Excerpt to read
University of Central Florida football stadium. Credit: UCF athletics website.
The Florida Senate quickly approved legislation Friday to remove many state regulations on how college-level athletes can make money off of their image, name and likeness in order to align with guidelines issued by the National Collegiate Athletics Association on the matter.
The Florida Senate unanimously approved the legislation, HB-7B, as part of a special session this week. The House also unanimously approved the measure on Thursday. The bill is now headed to the governor’s desk for consideration.
The issue started back in 2020, when the Florida Legislature passed a law that allowed Florida’s college athletes to receive money from their name, image, and likeness, also known as NIL deals.
Since 2020, more states have adopted NIL provisions. In addition, NCAA, the major college athletics regulatory body, has also issued rules to accommodate the changing landscape for college athletes to profit off of their own likenesses, according to staff analysis of HB-7B. Florida’s guidelines could be considered more restrictive than what the NCAA requires.

Work request 1
For the article on Florida's college athlete NIL bill, say whether each statement agrees with it: (a) the Florida House approved the measure on Thursday; (b) the Florida Legislature first passed its NIL law in 2022; (c) the governor has already signed the bill. Answer yes or no for each, quoting the words of the article that decide it.
Work request 2
Reproduce the NIL article word for word from "University of Central" up to and including "on the matter.".
Work request 3
Continue the article on Florida's college athlete NIL legislation from its last sentence.
The data after this article play no part in the work here.

Pixel coordinate grounding data:
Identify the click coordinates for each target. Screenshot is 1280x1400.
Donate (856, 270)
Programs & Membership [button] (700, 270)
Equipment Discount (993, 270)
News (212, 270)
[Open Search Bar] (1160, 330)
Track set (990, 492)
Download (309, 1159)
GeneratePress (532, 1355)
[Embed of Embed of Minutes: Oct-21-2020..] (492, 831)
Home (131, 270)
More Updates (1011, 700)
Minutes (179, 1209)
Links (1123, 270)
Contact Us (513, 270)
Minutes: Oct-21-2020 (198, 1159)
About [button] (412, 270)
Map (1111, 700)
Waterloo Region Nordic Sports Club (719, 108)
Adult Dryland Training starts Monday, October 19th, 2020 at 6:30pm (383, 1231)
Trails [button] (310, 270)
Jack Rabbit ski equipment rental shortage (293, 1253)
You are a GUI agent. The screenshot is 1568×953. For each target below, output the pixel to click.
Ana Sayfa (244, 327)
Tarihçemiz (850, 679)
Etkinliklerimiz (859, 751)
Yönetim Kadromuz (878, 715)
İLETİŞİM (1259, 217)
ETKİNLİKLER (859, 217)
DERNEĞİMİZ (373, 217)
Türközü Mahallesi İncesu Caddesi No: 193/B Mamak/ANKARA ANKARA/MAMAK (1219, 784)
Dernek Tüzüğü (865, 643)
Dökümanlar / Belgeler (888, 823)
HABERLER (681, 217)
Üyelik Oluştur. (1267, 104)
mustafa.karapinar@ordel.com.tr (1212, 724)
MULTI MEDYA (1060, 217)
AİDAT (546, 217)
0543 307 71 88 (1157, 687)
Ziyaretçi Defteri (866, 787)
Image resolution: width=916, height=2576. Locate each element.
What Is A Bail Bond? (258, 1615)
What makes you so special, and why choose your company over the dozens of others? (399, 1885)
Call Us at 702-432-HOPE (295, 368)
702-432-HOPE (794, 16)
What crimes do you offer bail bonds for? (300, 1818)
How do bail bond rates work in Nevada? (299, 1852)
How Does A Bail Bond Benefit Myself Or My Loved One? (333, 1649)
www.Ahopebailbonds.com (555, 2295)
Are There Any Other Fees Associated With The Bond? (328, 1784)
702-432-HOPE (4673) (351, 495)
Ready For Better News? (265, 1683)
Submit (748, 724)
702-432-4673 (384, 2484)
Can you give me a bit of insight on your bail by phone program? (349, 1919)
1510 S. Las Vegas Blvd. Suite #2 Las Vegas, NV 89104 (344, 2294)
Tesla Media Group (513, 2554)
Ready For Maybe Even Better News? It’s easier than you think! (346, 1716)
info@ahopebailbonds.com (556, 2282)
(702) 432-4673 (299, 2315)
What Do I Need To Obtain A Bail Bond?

Result 1
(a) Yes: "The House also unanimously approved the measure on Thursday."
(b) No: "The issue started back in 2020, when the Florida Legislature passed a law that allowed Florida’s college athletes to receive money from their name, image, and likeness"
(c) No: "The bill is now headed to the governor’s desk for consideration."

Result 2
University of Central Florida football stadium. Credit: UCF athletics website.
The Florida Senate quickly approved legislation Friday to remove many state regulations on how college-level athletes can make money off of their image, name and likeness in order to align with guidelines issued by the National Collegiate Athletics Association on the matter.

Result 3
Elsewhere, states are adjusting or removing guidelines to match up with the NCAA. Alabama and South Carolina have repealed or suspended their NIL laws, according to the analysis. Other states include Connecticut, Illinois, Mississippi, Nebraska, Oregon, Pennsylvania and Tennessee have amended their NIL laws.
The legislation also removes liability for colleges and universities if the institution has to take routine punitive action, such as suspension for off-campus activities, that results in a student running afoul of their NIL contracts.
In a Friday morning Senate rules committee meeting discussing the bill, Sen. Travis Hudson, of northeast Florida, provided the following example:
“Say, said student gets caught drinking underage, and in the normal course of business you’re supposed to suspend someone like that for a couple games, and you happen to lose your NIL deal, the institutions can be held harmless for their normal course of actions.”
Finally, the bill requires a requirement college athletes take two workshops on financial literacy and entrepreneurship so they can have a better understanding of how to handle any money an athlete comes into during their collegiate career.
During the Friday morning committee meeting before the full Senate vote, Sen. Corey Simon, a former FSU-football player, highlighted the reality that many low-income families see college athletics as a way to help ease their financial situations.
Simons is a Republican who represents more than a dozen counties in North Florida and the Panhandle.
“So many college athletes leave home, and they leave a gap in the earning potential of what that household is. Many of the college students that leave home send their Pell Grant dollars back home, so that they can help fill that void left behind from a financial standpoint.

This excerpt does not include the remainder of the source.